Ia menyampaikan hal tersebut kepada DPR dalam teleconference yang disaksikan secara umum, Kamis (18/6/2020).
Iklim investasi yang lebih baik dan masih kuatnya ekonomi domestik akan menjadi faktor penarik arus modal asing ke dalam negeri. Hal tersebut akan menjadi faktor apresiasi nilai tukar di 2020.
Ia menambahkan, di sisi lain, masih terdapatnya potensi normalisasi kebijakan moneter negara-negara maju akan berdampak pada risiko membaliknya arus modal menuju negara maju. Hal-hal tersebut akan mempengaruhi likuiditas dalam negeri dan mendorong rupiah berada pada kisaran Rp14.900-Rp15.300/US$ di tahun 2021.
"Sementara itu, stabilitas nilai tukar juga dipengaruhi oleh kondisi ekonomi domestik yang masih menghadapi tantangan. Lemahnya permintaan dan ekonomi global serta kurangnya daya saing ekonomi dan produk domestik telah menyebabkan timbulnya tekanan terhadap neraca perdagangan dan memperbesar defisit neraca Transaksi Berjalan, seperti yang telah terjadi khususnya di tahun 2018," paparnya.

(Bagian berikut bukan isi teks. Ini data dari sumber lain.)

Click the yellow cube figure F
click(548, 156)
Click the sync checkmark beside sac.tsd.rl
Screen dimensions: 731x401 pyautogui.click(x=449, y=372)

Tak Mau Rupiah Terlalu Kuat
Sri Mulyani menggarisbawahi, dalam kondisi saat ini, pihaknya juga tidak mau rupiah terlalu kuat. Indonesia masih butuh ekspor yang berdaya saing dengan nilai tukar yang terjaga.
"Namun perlu kita sadari bersama bahwa pada saat ini posisi nilai tukar yang terlalu kuat juga dapat memukul kinerja ekspor nasional dan berakibat buruk bagi pertumbuhan ekonomi secara keseluruhan."
"Nilai tukar rupiah yang terlalu kuat dapat melumpuhkan daya saing produk kita dan menyebabkan penurunan ekspor serta peningkatan impor produk yang menjadi lebih murah. Untuk itu, Pemerintah bersama Bank Indonesia, akan terus mengelola nilai tukar secara berhati-hati untuk tetap menjamin kelangsungan pertumbuhan ekonomi ke depan," tegas Sri Mulyani.
Dalam hal ini, Sri Mulyani menegaskan yang menjadi fokus perhatian bersama adalah bukan pada tingkat nilai tukar tertentu, tetapi menjaga stabilitas pergerakan nilai tukar agar tidak menimbulkan gejolak pada aktivitas ekonomi dan sektor riil dalam negeri.
Dengan memperhatikan faktor-faktor dan pertimbangan-pertimbangan tersebut di atas, Pemerintah berkomitmen untuk menjaga pergerakan nilai tukar pada kisaran Rp14.900-15.300/US$.
"Kisaran nilai tukar tersebut kiranya dapat menjadi pertimbangan anggota dewan yang terhormat untuk didiskusikan bersama, sehingga pada nantinya dapat kita sepakati sebagai acuan dalam penyusunan Nota Keuangan dan RAPBN tahun 2021."